_Work to be completed_. Reproduce all of the material below line for line, omitting the pictures.

[Material for locating described items]
········
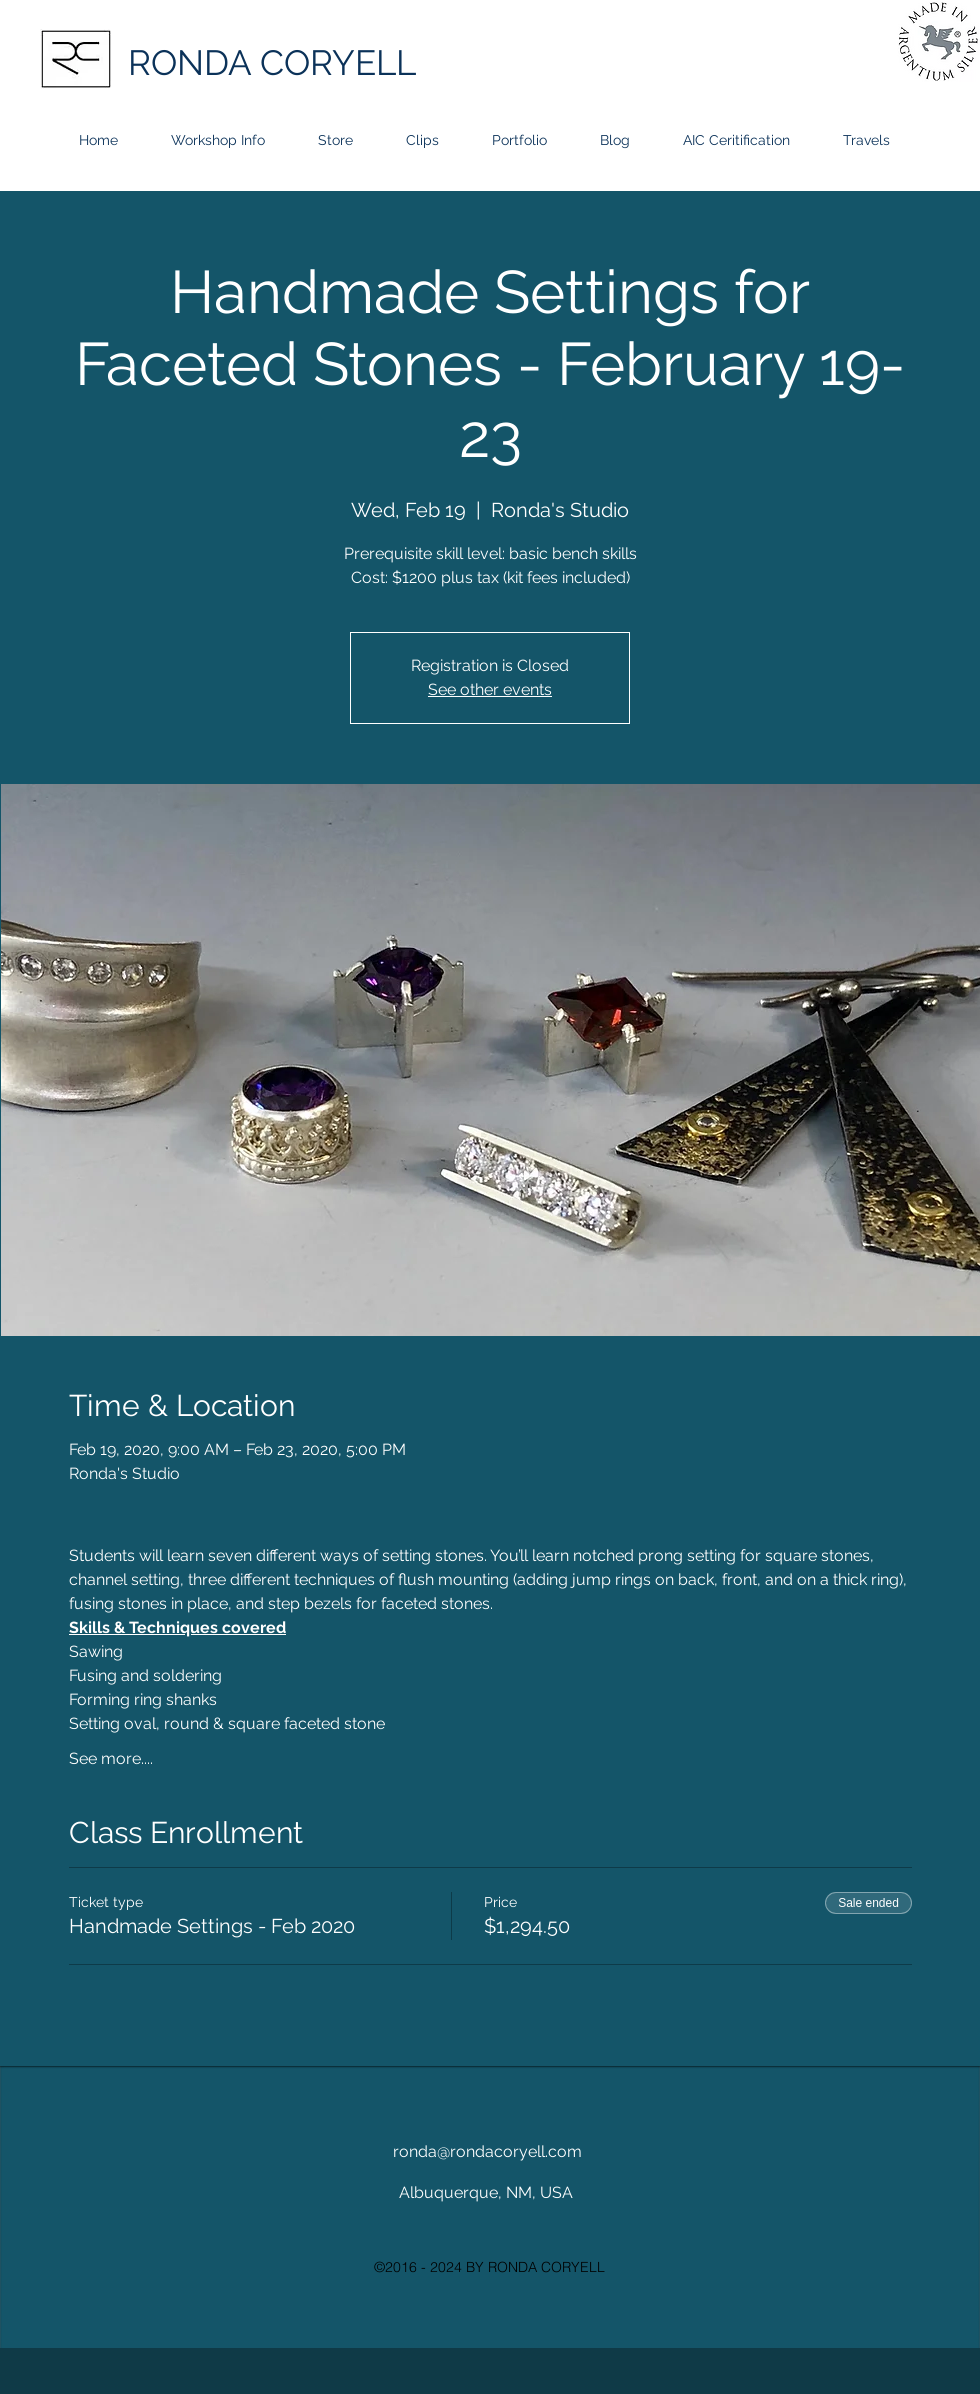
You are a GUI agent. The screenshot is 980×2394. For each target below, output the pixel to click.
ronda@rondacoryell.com (487, 2151)
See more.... (111, 1758)
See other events (490, 689)
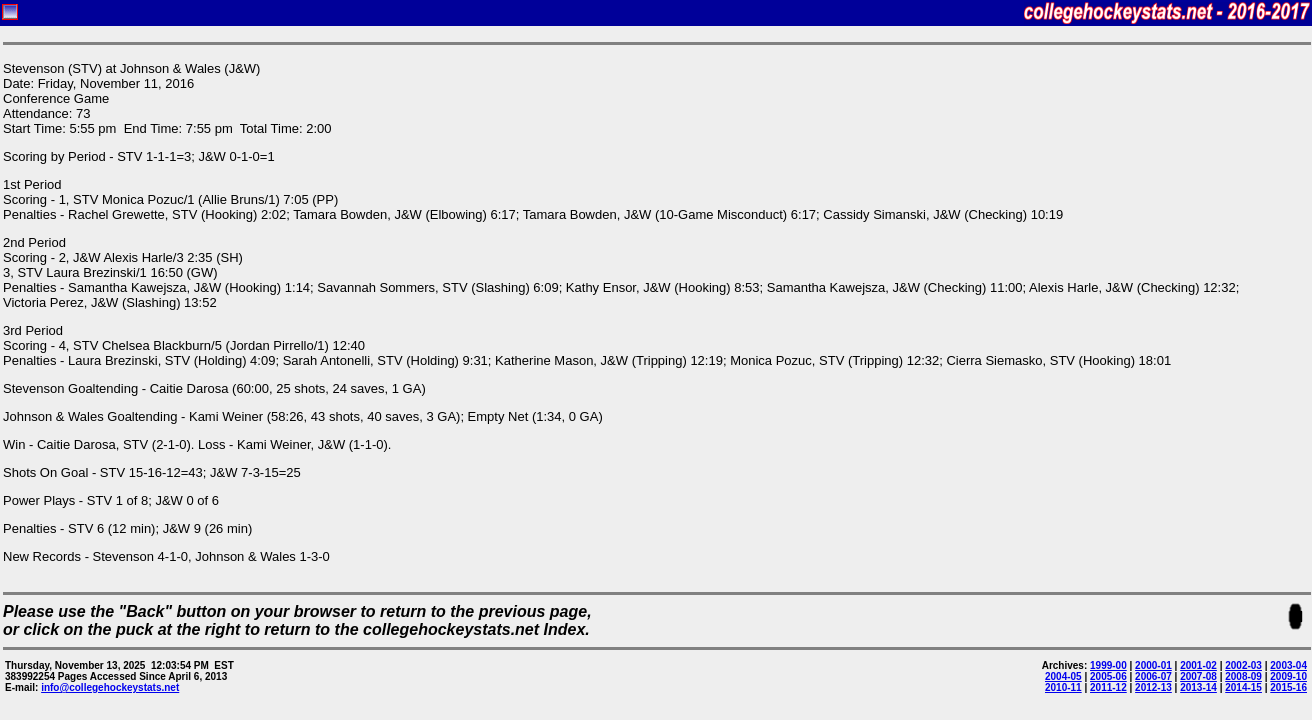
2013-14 (1198, 687)
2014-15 (1243, 687)
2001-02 (1198, 665)
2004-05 (1063, 676)
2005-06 (1108, 676)
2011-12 (1108, 687)
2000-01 (1153, 665)
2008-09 (1243, 676)
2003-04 (1288, 665)
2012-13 (1153, 687)
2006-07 (1153, 676)
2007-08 (1198, 676)
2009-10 (1288, 676)
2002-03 (1243, 665)
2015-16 (1288, 687)
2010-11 (1063, 687)
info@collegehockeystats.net (110, 687)
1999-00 (1108, 665)
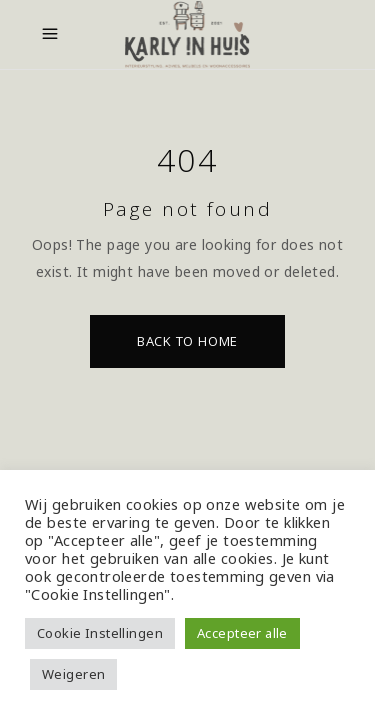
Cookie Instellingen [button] (100, 633)
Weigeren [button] (73, 674)
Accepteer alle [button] (242, 633)
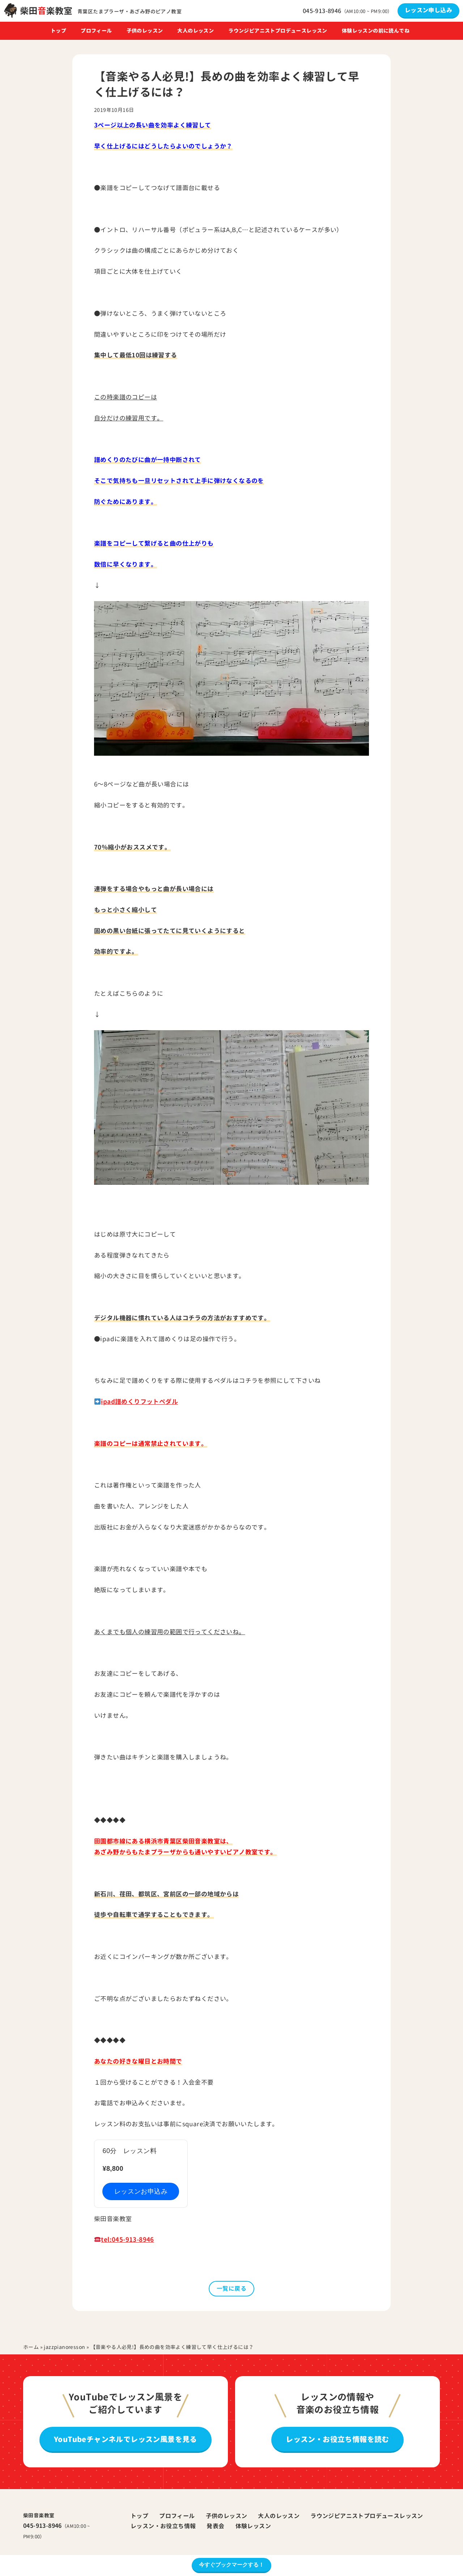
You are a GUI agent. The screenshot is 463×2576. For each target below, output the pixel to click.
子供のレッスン (145, 30)
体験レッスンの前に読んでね (375, 30)
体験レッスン (253, 2526)
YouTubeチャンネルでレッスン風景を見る (125, 2439)
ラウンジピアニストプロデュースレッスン (277, 30)
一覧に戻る (231, 2288)
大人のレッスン (195, 30)
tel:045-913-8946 (127, 2239)
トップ (58, 30)
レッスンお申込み (140, 2191)
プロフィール (96, 30)
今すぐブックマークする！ (231, 2565)
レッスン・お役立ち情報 (163, 2526)
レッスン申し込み (428, 10)
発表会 (215, 2526)
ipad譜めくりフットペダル (139, 1401)
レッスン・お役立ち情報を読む (337, 2439)
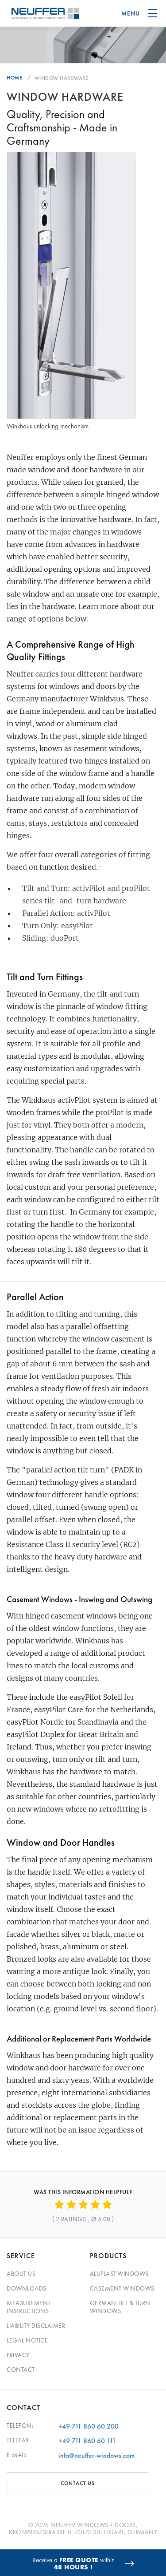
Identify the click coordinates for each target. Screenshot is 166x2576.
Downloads (26, 2288)
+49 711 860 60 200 (88, 2426)
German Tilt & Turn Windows (120, 2307)
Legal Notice (27, 2340)
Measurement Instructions (29, 2307)
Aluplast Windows (119, 2274)
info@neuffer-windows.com (96, 2455)
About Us (21, 2274)
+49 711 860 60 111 (87, 2440)
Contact (21, 2370)
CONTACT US (78, 2483)
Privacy (18, 2355)
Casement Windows (122, 2288)
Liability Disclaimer (36, 2326)
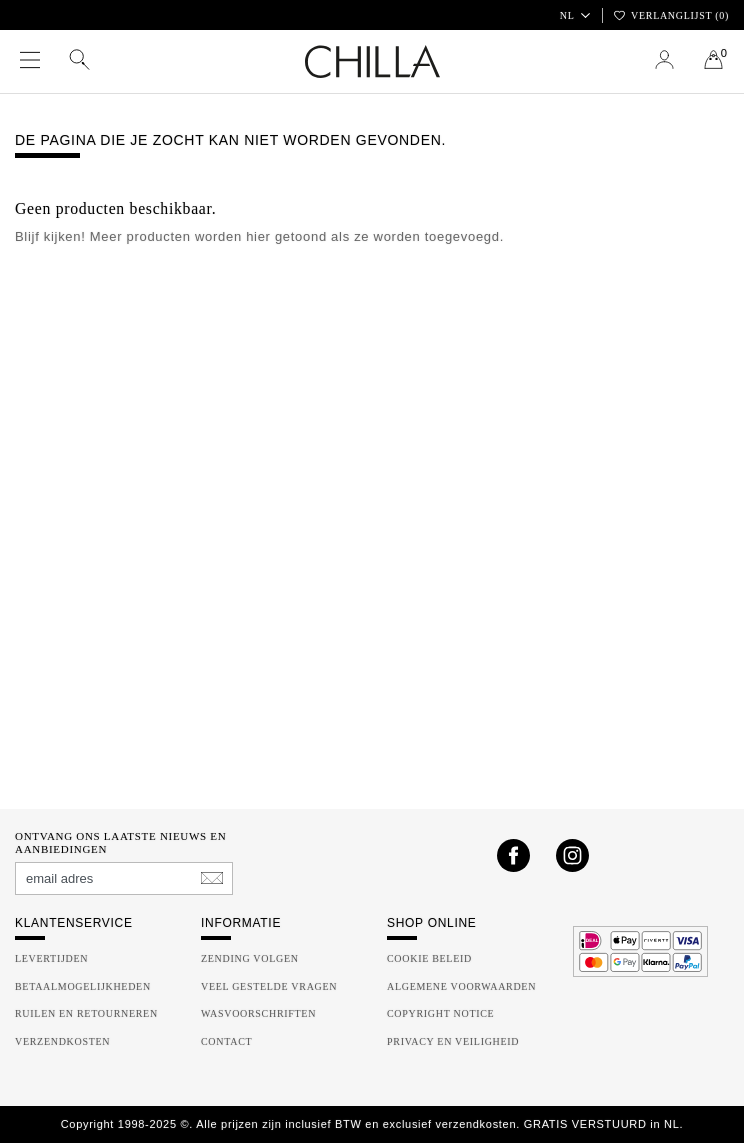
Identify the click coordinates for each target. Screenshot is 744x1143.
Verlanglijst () (671, 15)
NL (574, 15)
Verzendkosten (62, 1041)
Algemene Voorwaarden (461, 986)
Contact (226, 1041)
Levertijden (51, 958)
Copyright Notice (440, 1013)
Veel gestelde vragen (269, 986)
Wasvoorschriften (258, 1013)
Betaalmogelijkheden (83, 986)
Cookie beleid (429, 958)
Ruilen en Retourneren (86, 1013)
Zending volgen (250, 958)
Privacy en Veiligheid (453, 1041)
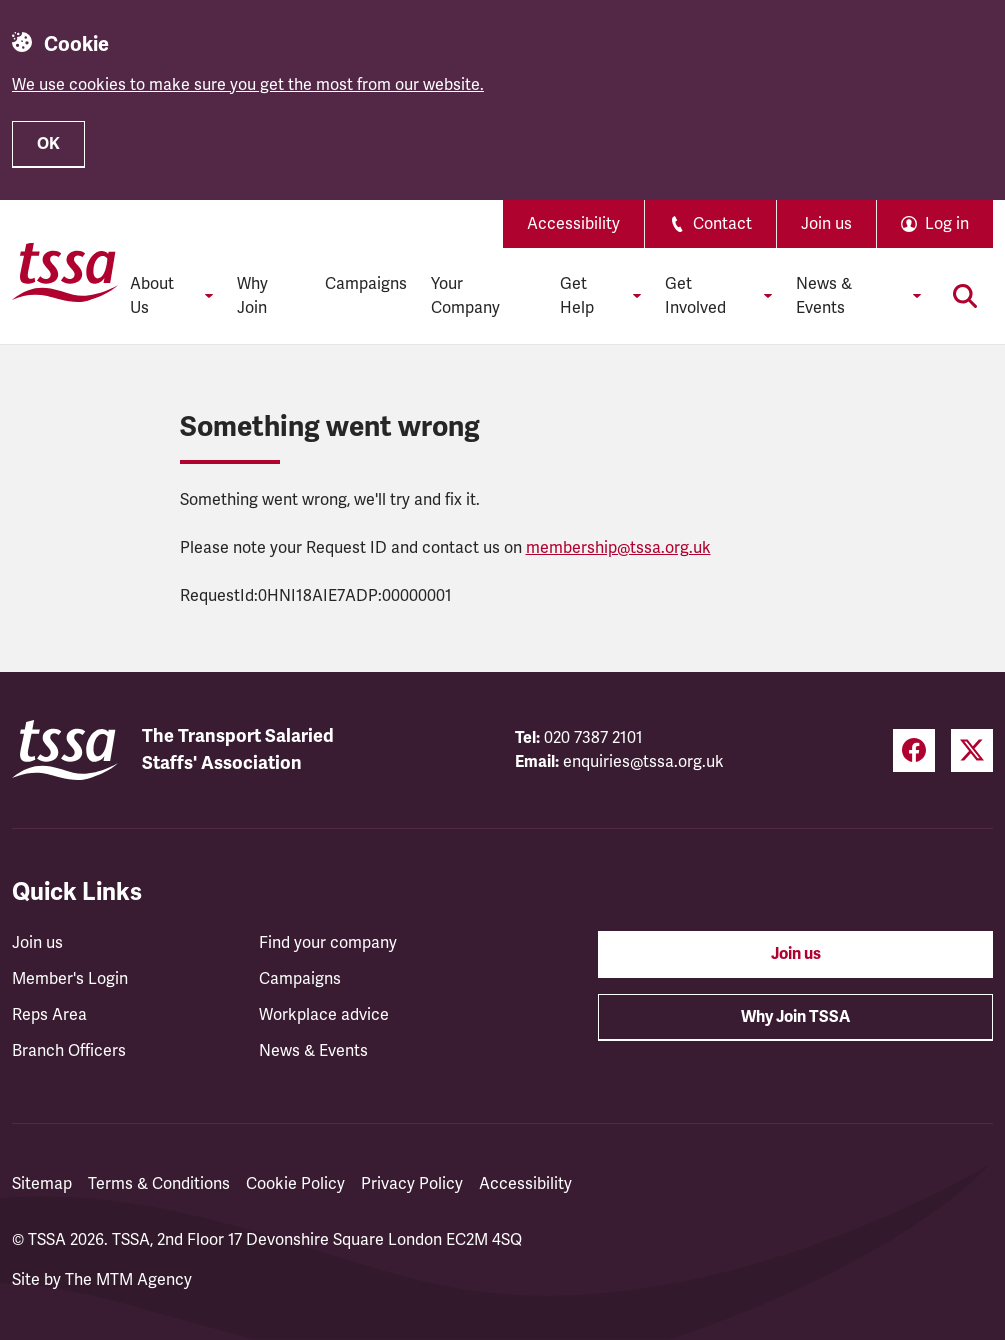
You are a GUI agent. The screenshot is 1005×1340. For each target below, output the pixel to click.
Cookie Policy (295, 1184)
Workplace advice (324, 1015)
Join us (826, 224)
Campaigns (366, 284)
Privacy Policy (412, 1184)
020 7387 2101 (593, 738)
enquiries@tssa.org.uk (643, 762)
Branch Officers (69, 1051)
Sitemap (42, 1184)
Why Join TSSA (795, 1017)
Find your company (328, 943)
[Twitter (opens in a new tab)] (972, 750)
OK (48, 144)
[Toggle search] (965, 296)
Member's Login (70, 979)
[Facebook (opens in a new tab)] (914, 750)
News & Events (313, 1051)
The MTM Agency (128, 1280)
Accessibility (573, 224)
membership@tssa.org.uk (618, 548)
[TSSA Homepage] (65, 272)
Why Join (252, 296)
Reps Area (49, 1015)
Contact (710, 224)
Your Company (465, 296)
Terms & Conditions (159, 1184)
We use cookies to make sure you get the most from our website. (248, 85)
········
_Output_.
You are a GUI agent. The screenshot is 980×2394. For each target below, output the pixel to click.
ronda@rondacoryell.com (487, 2151)
See more.... (111, 1758)
See other events (490, 689)
2013-14 (1198, 687)
2014-15 (1243, 687)
2001-02 (1198, 665)
2004-05 (1063, 676)
2005-06 (1108, 676)
2011-12 (1108, 687)
2000-01 (1153, 665)
2008-09 (1243, 676)
2003-04 (1288, 665)
2012-13 (1153, 687)
2006-07 (1153, 676)
2007-08 (1198, 676)
2009-10 (1288, 676)
2002-03 (1243, 665)
2015-16 (1288, 687)
2010-11 (1063, 687)
info@collegehockeystats.net (110, 687)
1999-00 (1108, 665)
Cookie Instellingen [button] (100, 633)
Weigeren [button] (73, 674)
Accepteer alle [button] (242, 633)
You are a GUI agent. The screenshot is 463×2576. For each target below, output the pixel to click.
子供のレッスン (145, 30)
体験レッスンの前に読んでね (375, 30)
体験レッスン (253, 2526)
YouTubeチャンネルでレッスン風景を見る (125, 2439)
ラウンジピアニストプロデュースレッスン (277, 30)
一覧に戻る (231, 2288)
大人のレッスン (195, 30)
tel:045-913-8946 (127, 2239)
トップ (58, 30)
レッスンお申込み (140, 2191)
プロフィール (96, 30)
今すぐブックマークする！ (231, 2565)
レッスン・お役立ち情報 (163, 2526)
レッスン申し込み (428, 10)
発表会 (215, 2526)
ipad譜めくりフットペダル (139, 1401)
レッスン・お役立ち情報を読む (337, 2439)
Identify the click coordinates for each target. Screenshot is 166x2576.
Downloads (26, 2288)
+49 711 860 60 200 (88, 2426)
German Tilt & Turn Windows (120, 2307)
Legal Notice (27, 2340)
Measurement Instructions (29, 2307)
Aluplast Windows (119, 2274)
info@neuffer-windows.com (96, 2455)
About Us (21, 2274)
+49 711 860 60 111 (87, 2440)
Contact (21, 2370)
CONTACT US (78, 2483)
Privacy (18, 2355)
Casement Windows (122, 2288)
Liability Disclaimer (36, 2326)
Identify the click coordinates for each target. Screenshot is 744x1143.
Verlanglijst () (671, 15)
NL (574, 15)
Verzendkosten (62, 1041)
Algemene Voorwaarden (461, 986)
Contact (226, 1041)
Levertijden (51, 958)
Copyright Notice (440, 1013)
Veel gestelde vragen (269, 986)
Wasvoorschriften (258, 1013)
Betaalmogelijkheden (83, 986)
Cookie beleid (429, 958)
Ruilen en Retourneren (86, 1013)
Zending volgen (250, 958)
Privacy en Veiligheid (453, 1041)
You are a GUI agent. The screenshot is 1005×1340. For each target below, output the pixel to click.
Cookie Policy (295, 1184)
Workplace advice (324, 1015)
Join us (826, 224)
Campaigns (366, 284)
Privacy Policy (412, 1184)
020 7387 2101 (593, 738)
enquiries@tssa.org.uk (643, 762)
Branch Officers (69, 1051)
Sitemap (42, 1184)
Why Join TSSA (795, 1017)
Find your company (328, 943)
[Twitter (opens in a new tab)] (972, 750)
OK (48, 144)
[Toggle search] (965, 296)
Member's Login (70, 979)
[Facebook (opens in a new tab)] (914, 750)
News & Events (313, 1051)
The MTM Agency (128, 1280)
Accessibility (573, 224)
membership@tssa.org.uk (618, 548)
[TSSA Homepage] (65, 272)
Why Join (252, 296)
Reps Area (49, 1015)
Contact (710, 224)
Your Company (465, 296)
Terms & Conditions (159, 1184)
We use cookies to make sure you get the most from our website. (248, 85)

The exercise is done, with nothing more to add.